Si l'art passionne le cardinal, la poésie le touche au plus haut point. Il continue à pratiquer cet art, publiant des recueils où transparaît sa sensibilité unique. « La poésie est la combinaison de deux éléments qui semblent paradoxaux. C'est l'union de l'imagination – car la poésie est une fabrique d'images – mais c'est aussi une fidélité obstinée à la réalité », confie-t-il.

Son amour pour la littérature lui vient de l'enfance, des récits mythiques racontés par sa grand-mère maternelle à Madère. « Comme toutes les histoires populaires, ils cachent une initiation, une mystagogie. Ils menaient l'enfant que j'étais vers la conscience du monde qui m'entourait », se souvient-il. Pour lui, les écrivains sont des « maîtres spirituels » qui aident à créer un rapport à la réalité et à voir d'un œil nouveau les choses habituelles.

Vers de nouvelles explorations artistiques

Le Vatican prépare déjà sa prochaine participation à la Biennale de Venise, en mai prochain. Commissionné par Hans Ulrich Obrist, le projet s'intitule L'Oreille est l'œil de l'âme et sera présenté dans le Jardin mystique, l'un des secrets les mieux gardés de Venise.
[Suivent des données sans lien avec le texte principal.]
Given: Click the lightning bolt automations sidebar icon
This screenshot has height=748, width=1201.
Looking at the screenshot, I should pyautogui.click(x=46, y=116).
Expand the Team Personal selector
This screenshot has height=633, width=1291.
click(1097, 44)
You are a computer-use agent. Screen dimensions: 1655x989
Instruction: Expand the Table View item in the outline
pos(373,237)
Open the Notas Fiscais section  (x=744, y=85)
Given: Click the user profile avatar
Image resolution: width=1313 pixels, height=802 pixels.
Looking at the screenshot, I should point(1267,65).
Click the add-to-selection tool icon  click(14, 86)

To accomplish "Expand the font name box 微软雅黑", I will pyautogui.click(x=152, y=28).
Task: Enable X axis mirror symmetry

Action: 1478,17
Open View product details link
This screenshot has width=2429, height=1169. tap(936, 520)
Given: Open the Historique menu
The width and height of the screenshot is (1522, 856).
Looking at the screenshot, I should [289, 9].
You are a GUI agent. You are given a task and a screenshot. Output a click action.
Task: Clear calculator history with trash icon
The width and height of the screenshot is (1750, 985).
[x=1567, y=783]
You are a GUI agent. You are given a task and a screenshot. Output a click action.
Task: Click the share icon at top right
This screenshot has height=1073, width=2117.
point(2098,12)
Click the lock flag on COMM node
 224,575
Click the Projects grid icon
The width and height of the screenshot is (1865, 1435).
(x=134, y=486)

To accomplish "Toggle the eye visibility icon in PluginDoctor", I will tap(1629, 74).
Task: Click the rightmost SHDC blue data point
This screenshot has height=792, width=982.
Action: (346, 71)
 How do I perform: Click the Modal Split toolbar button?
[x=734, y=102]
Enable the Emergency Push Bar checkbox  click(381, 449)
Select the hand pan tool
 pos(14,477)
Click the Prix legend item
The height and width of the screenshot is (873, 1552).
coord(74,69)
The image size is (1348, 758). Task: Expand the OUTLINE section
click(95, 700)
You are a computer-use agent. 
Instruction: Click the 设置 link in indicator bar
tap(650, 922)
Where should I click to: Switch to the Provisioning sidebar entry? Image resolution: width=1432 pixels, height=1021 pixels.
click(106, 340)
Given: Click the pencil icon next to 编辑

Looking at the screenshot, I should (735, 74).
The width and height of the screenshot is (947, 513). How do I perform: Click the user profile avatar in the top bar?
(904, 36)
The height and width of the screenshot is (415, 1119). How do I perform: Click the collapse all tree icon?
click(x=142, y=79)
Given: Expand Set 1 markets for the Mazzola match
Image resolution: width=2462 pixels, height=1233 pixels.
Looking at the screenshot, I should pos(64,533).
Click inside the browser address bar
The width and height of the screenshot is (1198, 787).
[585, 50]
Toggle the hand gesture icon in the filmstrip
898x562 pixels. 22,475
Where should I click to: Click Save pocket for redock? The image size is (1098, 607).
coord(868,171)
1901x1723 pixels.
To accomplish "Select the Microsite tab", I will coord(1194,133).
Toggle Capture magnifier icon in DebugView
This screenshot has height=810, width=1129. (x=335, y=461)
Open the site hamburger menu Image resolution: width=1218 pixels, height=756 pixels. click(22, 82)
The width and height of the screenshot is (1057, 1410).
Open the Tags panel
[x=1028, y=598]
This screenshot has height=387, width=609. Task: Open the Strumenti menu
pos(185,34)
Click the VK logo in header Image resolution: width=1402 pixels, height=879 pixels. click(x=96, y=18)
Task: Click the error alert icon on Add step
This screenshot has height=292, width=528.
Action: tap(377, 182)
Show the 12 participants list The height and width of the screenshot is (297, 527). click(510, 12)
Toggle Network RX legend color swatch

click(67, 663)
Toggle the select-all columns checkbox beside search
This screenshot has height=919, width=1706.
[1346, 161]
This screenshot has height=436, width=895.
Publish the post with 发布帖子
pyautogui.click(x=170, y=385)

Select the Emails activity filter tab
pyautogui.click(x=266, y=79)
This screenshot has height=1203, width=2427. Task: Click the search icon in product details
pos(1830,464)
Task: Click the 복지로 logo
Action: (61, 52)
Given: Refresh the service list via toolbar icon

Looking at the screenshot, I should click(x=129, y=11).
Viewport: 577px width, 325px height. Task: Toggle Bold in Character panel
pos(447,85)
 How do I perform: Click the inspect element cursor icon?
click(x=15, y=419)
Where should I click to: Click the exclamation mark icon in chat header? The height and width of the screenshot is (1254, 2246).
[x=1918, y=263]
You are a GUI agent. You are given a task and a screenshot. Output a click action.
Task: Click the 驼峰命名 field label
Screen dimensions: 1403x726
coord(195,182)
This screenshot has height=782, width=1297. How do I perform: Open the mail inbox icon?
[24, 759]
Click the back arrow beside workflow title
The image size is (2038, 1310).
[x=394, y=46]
Créé par l'ordre des carmélites déchaussées, ce jardin aux herbes aromatiques, oliviers, verger et vignoble compte sept parterres faisant référence aux « Sept demeures » du « château intérieur » décrit par Sainte Thérèse d'Avila.

À travers ces initiatives, le cardinal Tolentino de Mendonça tisse des ponts entre l'Église et le monde de l'art, affirmant que « grâce aux artistes, le monde n'est pas figé ». Dans un monde moderne complexe, leur rôle est plus que jamais nécessaire pour dialoguer avec les grandes questions de l'humanité.